Hell House

 

We wanted to watch “Jesus Camp” that night. Our conversation topic had diverted to being scared silly at the junk extremist, fundamentalist Christians do, and someone thought this 2001 documentary they stumbled across on Netflix, “Hell House,” would be a reasonable substitute.

Although shortly into it I began to question if “Hell House” was actually celebrating the horrific acts of a group of Christians in this suburb near Dallas. Regardless of its stance, the documentary’s ambiguous editing and testimonials make it a questionably one-sided, unentertaining and uninformative film.

Each year in Texas, the Trinity Church hosts a haunted house designed to recreate sinful acts and the experience of walking through hell before aiming to convert them to the path of Jesus Christ. The house (a literal house built from scratch rather than a tent. Why don’t they use these resources to help the homeless or something?) warns against drunk driving and doing drugs, but also condemns suicide, homosexuality and abortion with punishment of eternal damnation.
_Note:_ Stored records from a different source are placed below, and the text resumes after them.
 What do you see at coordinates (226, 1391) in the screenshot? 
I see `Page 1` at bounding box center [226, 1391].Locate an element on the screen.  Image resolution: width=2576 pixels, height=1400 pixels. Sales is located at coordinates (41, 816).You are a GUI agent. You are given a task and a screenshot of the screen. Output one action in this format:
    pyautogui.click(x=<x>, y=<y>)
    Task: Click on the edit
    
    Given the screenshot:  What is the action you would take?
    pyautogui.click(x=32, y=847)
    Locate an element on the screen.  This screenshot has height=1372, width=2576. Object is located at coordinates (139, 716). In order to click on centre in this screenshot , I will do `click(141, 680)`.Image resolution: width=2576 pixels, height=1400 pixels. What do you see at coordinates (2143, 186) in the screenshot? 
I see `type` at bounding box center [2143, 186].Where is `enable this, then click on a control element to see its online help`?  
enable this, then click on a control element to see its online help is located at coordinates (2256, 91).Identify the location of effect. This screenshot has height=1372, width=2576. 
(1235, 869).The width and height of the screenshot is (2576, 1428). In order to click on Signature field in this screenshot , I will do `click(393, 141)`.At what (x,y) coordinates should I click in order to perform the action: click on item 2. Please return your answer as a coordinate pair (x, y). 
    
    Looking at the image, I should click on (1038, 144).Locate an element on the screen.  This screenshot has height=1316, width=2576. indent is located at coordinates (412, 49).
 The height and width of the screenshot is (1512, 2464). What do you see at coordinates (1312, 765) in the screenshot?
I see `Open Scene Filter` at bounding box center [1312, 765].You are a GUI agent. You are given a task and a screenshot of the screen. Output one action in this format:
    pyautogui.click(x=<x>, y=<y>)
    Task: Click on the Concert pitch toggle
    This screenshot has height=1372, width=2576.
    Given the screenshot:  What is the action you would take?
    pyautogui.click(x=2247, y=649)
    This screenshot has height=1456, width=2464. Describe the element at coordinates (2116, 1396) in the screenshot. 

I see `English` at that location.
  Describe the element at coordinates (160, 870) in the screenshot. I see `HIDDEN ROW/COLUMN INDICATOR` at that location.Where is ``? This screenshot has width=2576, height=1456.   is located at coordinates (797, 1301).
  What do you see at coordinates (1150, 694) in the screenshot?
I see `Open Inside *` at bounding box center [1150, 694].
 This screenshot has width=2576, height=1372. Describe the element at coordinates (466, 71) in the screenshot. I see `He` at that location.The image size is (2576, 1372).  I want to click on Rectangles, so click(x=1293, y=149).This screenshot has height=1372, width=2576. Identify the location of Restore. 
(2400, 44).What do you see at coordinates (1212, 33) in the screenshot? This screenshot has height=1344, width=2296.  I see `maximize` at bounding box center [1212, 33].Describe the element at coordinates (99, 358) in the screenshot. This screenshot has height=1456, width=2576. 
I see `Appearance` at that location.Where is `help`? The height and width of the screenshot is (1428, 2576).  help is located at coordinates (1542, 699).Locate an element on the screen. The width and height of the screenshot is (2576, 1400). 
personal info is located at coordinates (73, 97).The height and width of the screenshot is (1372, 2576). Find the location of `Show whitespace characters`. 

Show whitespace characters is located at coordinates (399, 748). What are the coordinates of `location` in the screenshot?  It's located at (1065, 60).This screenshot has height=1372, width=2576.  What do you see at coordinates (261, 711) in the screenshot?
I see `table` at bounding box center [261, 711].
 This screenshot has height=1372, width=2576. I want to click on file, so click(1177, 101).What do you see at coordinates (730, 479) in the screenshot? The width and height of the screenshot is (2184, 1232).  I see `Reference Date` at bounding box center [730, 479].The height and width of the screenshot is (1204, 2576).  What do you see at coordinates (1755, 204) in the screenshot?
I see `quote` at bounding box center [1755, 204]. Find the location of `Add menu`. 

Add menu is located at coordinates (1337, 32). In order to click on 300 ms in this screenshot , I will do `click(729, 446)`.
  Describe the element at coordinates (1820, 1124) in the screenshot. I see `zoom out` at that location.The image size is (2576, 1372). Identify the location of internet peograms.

Lucky parents can walk through this makeshift hellhole and see their kids grasping for life beneath glass covering a red gas filled chamber. And at the end of the tour, an authoritative black man will give you six seconds to walk through a door and pray with the church or risk dying and going to hell knowing what they now know.

An intertitle at the end of the film informs that the Hell House has attracted over 75,000 people in roughly five years with about 15,000 converting and that other churches are following suit.

I find these to be scary numbers, and the homophobia and general ignorance rampant in this organization insults and terrifies me.

“Hell House” didn’t exactly reflect my opinions, and nor should it. The documentary is all cinema-verite and doesn’t outwardly demonize these people, make fun of them or even question them, but the editing remains ambiguous.

If the film is merely a journalistic, slice of life observation designed to educate us to some shocking people, what is particularly newsworthy about these people in Dallas? I’m aware these thoughts and feelings persist in communities like this, and “Hell House” merely confirms them. Beyond that, our journey into the Hell House is an unedited glimpse of each of the various sketches, denying us the backlash of others that would better educate us or the personal touches of individual characters we can follow and identify with.

And yet if this is a social commentary documentary, it certainly doesn’t seem to be using these scare tactics to great effect. All of the people director George Ratliff observe seem to take scary pleasure in imagining hell, but then he allows them to speak in serene looking infinity backdrops as they spout standard horror euphemisms and other emotionally charged, life changing affirmations. The people who enjoyed the Hell House, such as a mother who claims she’s had two miscarriages and thought the image of a teenager bleeding out her vagina after taking a morning after pill looked realistic, are treated normally, whereas those who actually talk back to the church management seem like the demons.

The message I derived from “Hell House” is that this church is doing something admirable and that their actions will help them escape the Earth before the moment of rapture. The director may not even agree with this statement, even if the church themselves certainly does. But regardless of their positions, I take no pleasure from hearing any part of it.